> _Consigne donnée 1_
Répondez à ces questions d'après le texte sur Susan Sontag :
(a) De quoi Susan Sontag est-elle décédée, et à quelle date ?
(b) À quelle date a été écrite la lettre que reproduit Le Nouvel Obs ?
(c) Dans cette lettre, pour quelle raison l'espace existe-t-il ?
> _Consigne donnée 2_
Reprenez le texte sur Susan Sontag et prolongez-le après sa dernière phrase.

> _Texte du document_

+++

Aujourd’hui, c’était Le Nouvel Obs.

Et je suis tombée sur une double page, avec une très belle photo en noir et blanc d’une femme au regard et au sourire tendre mais inquiet. Cette femme, c’est Susan Sontag, essayiste et romancière américaine, courageuse et belle, de celles qui vous font follement aimer l’Amérique et croire en son intelligence.

Susan Sontag est décédée le 28 décembre dernier d’une leucémie. Je gage qu’elle n’a pas su grand chose du tsunami. Le Nouvel Obs reproduit une lettre qu’elle lui avait écrite le 29 avril 1994. Bien sûr, ce n’est pas aux victimes du ras de marée qu’elle pensait, mais à celles du siège de Sarajevo. Mais on ne peut pas s’empêcher de rapprocher le premier paragraphe des événements actuels.

« Lac de Côme. Qu’est-ce que le temps et qu’est-ce que l’espace? Ou plutôt pourquoi le temps? Pourquoi l’espace? Permettez-moi de me risquer à donner à ces éternelles énigmes une réponse plus succincte que celle de Kant. Le temps ? Le temps existe pour que tout n’arrive pas simultanément. Et l’espace ? L’espace, pour que tout ne vous arrive pas à vous.

» Et pourtant tout arrive bel et bien en même temps. Que vous voyagiez avec voracité ou que vous soyez tout simplement à l’écoute du monde (ce qui est aujourd’hui plus facile que jamais), toutes sortes de choses vous arrivent en effet.

» Le fait le plus inéluctable, le plus effrayant (le plus perturbant), le plus difficile à digérer, humainement parlant, est tout bonnement la coexistence des choses. Alors que ceci se produit, cela se produit aussi: en même temps. Pendant qu’en cette fin d’après-midi je suis là à écrire, et que par la fenêtre je regarde un toit de tuiles rouges avec sa grande antenne efflorescente, la géométrie de la montagne à l’autre bout du lac, le bleu œuf de mésange du ciel au-dessus de cette montagne, alors que je suis assise ici, convenablement reposée et nourrie, sincèrement insatisfaite comme il se doit des quelques pages que j’ai réussi à écrire aujourd’hui, à quelques centaines de kilomètres (à quelques centaines de kilomètres seulement), dans un pays appelé la Bosnie, dans une ville que je connais si bien maintenant appelée Sarajevo, des gens sont assassinés, affamés, humiliés, brisés: un autre génocide est en train de se commettre en Europe (le troisième de notre siècle) et les auteurs de ce génocide peuvent crier victoire en toute impunité. Cela se produit en ce moment même. Et c’est atrocement proche. »

+++

> _Extrait du corpus_
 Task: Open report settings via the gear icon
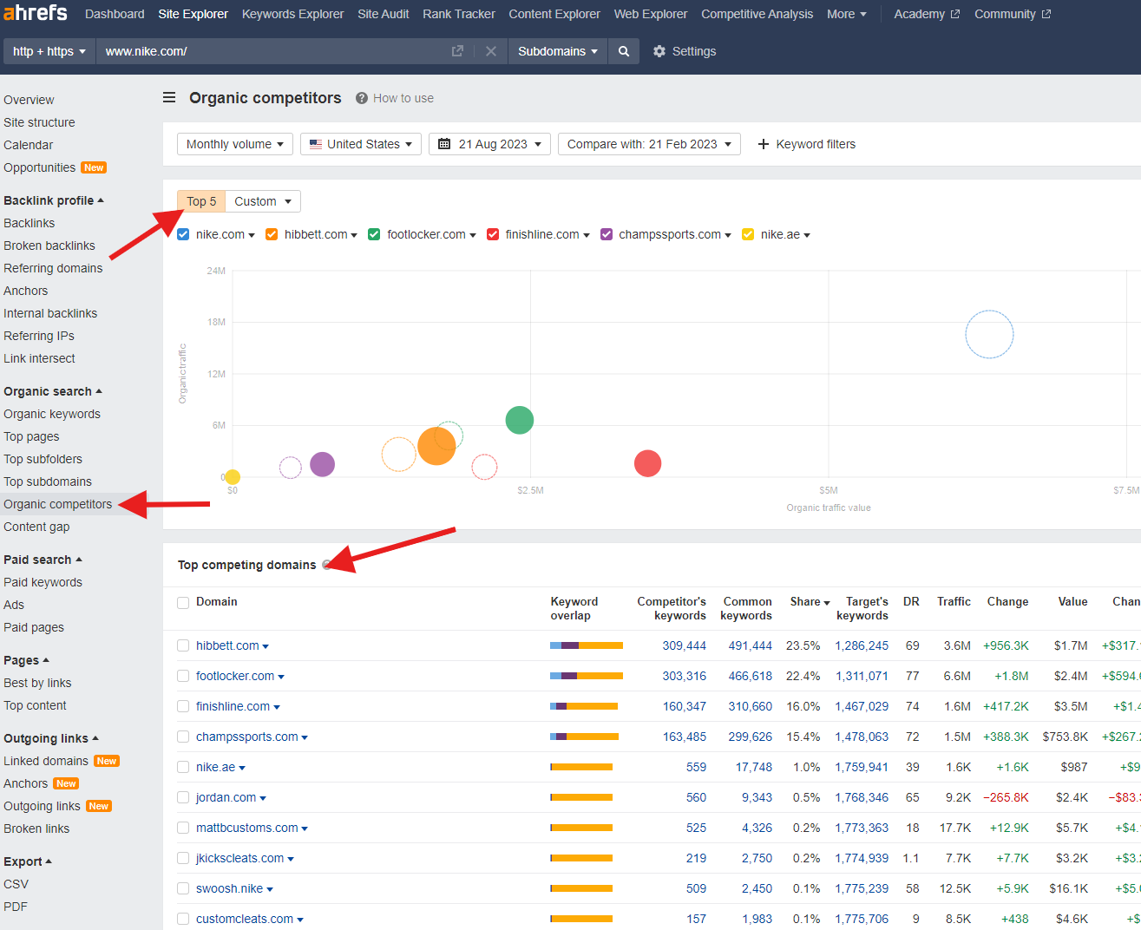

+++

> _Réponse fournie 1_
(a) D'une leucémie, le 28 décembre dernier.
(b) Le 29 avril 1994.
(c) Pour que tout ne vous arrive pas à vous.

> _Réponse fournie 2_
Je n’avais jamais trouvé jusque là quelqu’un qui arrivait à transcrire par des mots ce sentiment que je porte quand une catastrophe arrive. Cette empathie qui fait que quelques mots, parfois des images me font toucher de l’âme une douleur telle qu’elle en est insupportable et que je force mon cerveau à penser à autre chose.

Ainsi, à midi, par exemple, j’ai choppé au passage les bribes d’une discussion entre deux gamines. L’une d’elle racontait ce qu’elle avait vu sur TF1 de la catastrophe : « Des parents avec un bébé…» Immédiatement, j’ai fermé les oreilles, blindé mon cœur et pris mes jambes à mon cou. Ces quelques mots avaient ouverts une fontaine de douleur qu’il me fallait tarir immédiatement.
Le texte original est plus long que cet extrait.